Not bad for a car that had become an electric afterthought.
The original Nissan Leaf was a revelation merely for its existence. Never mind that it was a lumpy potato derived from the uninspired Nissan Versa — here was the first mass-market electric car, heralding the age of the EV and welcomed with plenty of “car of the year” laurels at the dawn of the 2010s. Its luster would not last, however, as the arrival of the Tesla Model S a couple of years later stole the world’s attention. The second-generation Leaf that arrived in 2017 was an aesthetic and technological leap forward from its predecessor, with a range that topped 200 miles in its most advanced form.
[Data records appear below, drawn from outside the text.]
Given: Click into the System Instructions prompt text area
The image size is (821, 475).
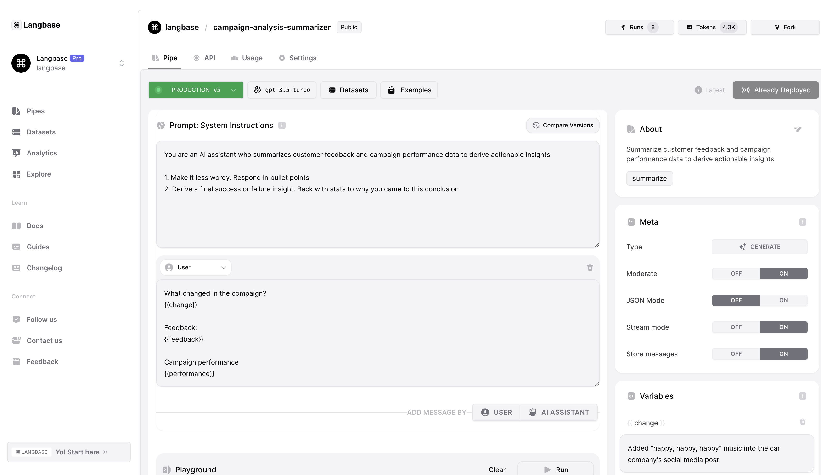Looking at the screenshot, I should 377,215.
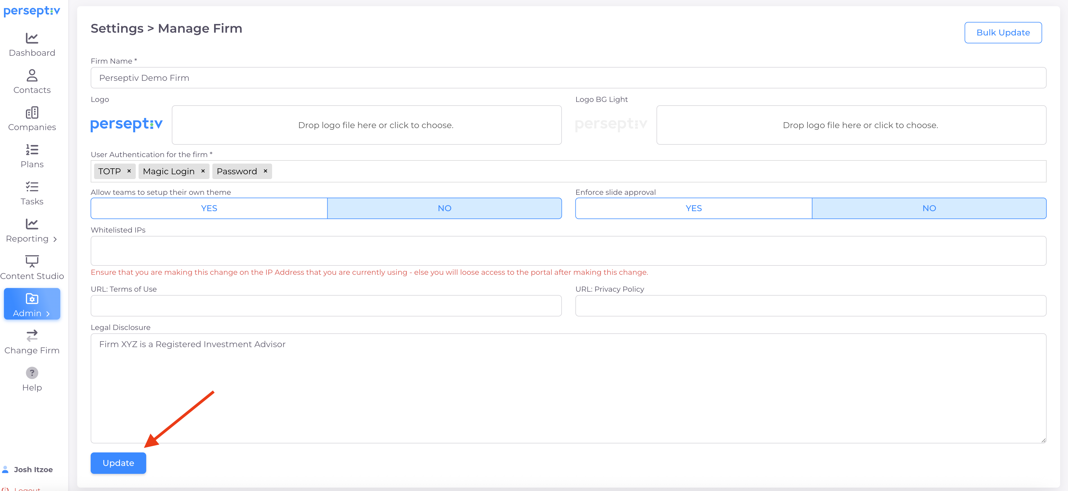Expand the Admin menu chevron
The width and height of the screenshot is (1068, 491).
(x=48, y=314)
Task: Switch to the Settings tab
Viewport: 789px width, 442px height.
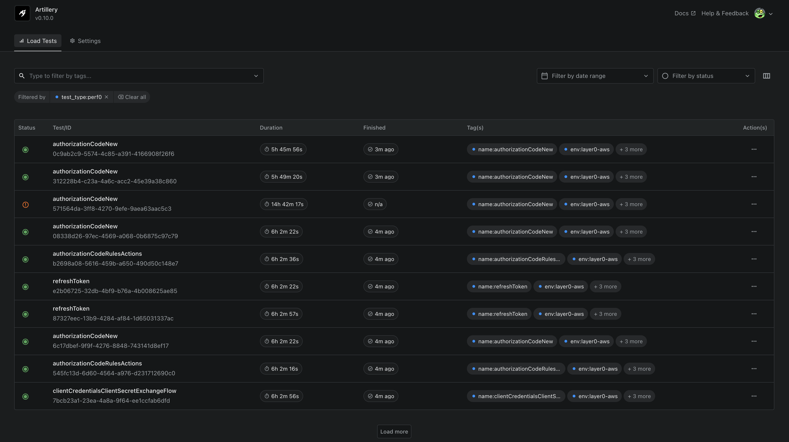Action: pyautogui.click(x=85, y=41)
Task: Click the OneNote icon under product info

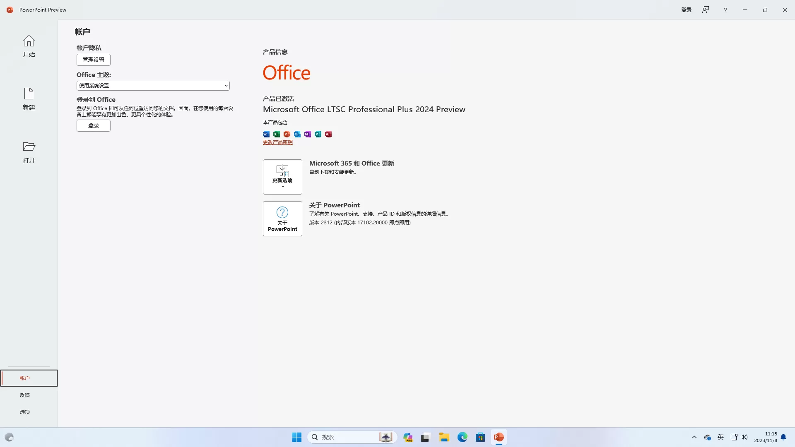Action: [x=308, y=134]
It was, for the time, a pretty good EV. Almost immediately, it was overshadowed by the introduction of Tesla’s Model 3 and Model Y, which catapulted Elon Musk’s company into complete dominance of the global EV market.
It took nearly a decade for Nissan (which fell into corporate mismanagement and outright crisis in the meantime) to update the stale and outdated Leaf. As a result, you might think the new version of the OG EV will arrive just in time to be outshone again. Yet the peculiar nature of the evolving electric car market has created an opportunity for the Leaf to finally grow and thrive.
There was a time when the mythical affordable Tesla could have taken the brand into the entry-level car market, and perhaps below the magic starting price of $30,000. But that has turned out to be a distraction dangled in front of fanboys and investors. In reality, Musk effectively killed the idea as he instead rolled out the Cybertruck and pivoted the company toward the dream of total vehicle autonomy.
Thanks to Tesla’s refusal to act like a normal car company, the affordable EV market is still there for the taking. Some are already in the game: Hyundai’s little Kona Electric starts at $33,000, and I’ve lauded Chevrolet for building a base version of the Equinox EV that starts around $35,000. In the next year or so, an influx of EVs in the $30,000 to $35,000 range might really change the game for electric-curious buyers.
The new Leaf is suddenly a big part of that mix. No, it won’t compete on price with a comparable combustion Nissan like the Kicks crossover that starts in the low $20,000s (not without the $7,500 tax credit, which would have made the new crop of affordable EVs directly cost-competitive with entry-level gas cars). The Leaf is likely to start just above $30,000, with the price creeping higher for buyers who opt for better performance or more range (and as I’ve noted numerous times, you ought to buy all the range you can afford if an EV is going to be your main car).
Arriving next year to compete with the Leaf is the new Chevy Bolt, another revival of an early EV icon. Experts expect a similar price range there. The anticipated Kia EV3 should come to America eventually with a starting cost around $35,000. The Jeff Bezos-backed Slate electric truck shocked the world with its promise of a bare-bones EV in the $20,000s — but, by the time the average buyer adds enough amenities to make it liveable, most Slate trucks will probably top $30,000.
Elon Musk may have abdicated his role as the Leaf’s antagonist via his refusal to build an affordable car, but erstwhile ally Donald Trump is poised to assume the role. Since the Leaf is slated to be built in Japan, the EV would be subject to whatever tariffs might be in place by the time it goes on sale next year. A 25% tariff, plus the federal government’s flip to punishing EVs with penalties instead of rewarding them with incentives, would kill the car’s value proposition in the U.S. Perhaps, then, it will become the next great affordable EV — for everybody else.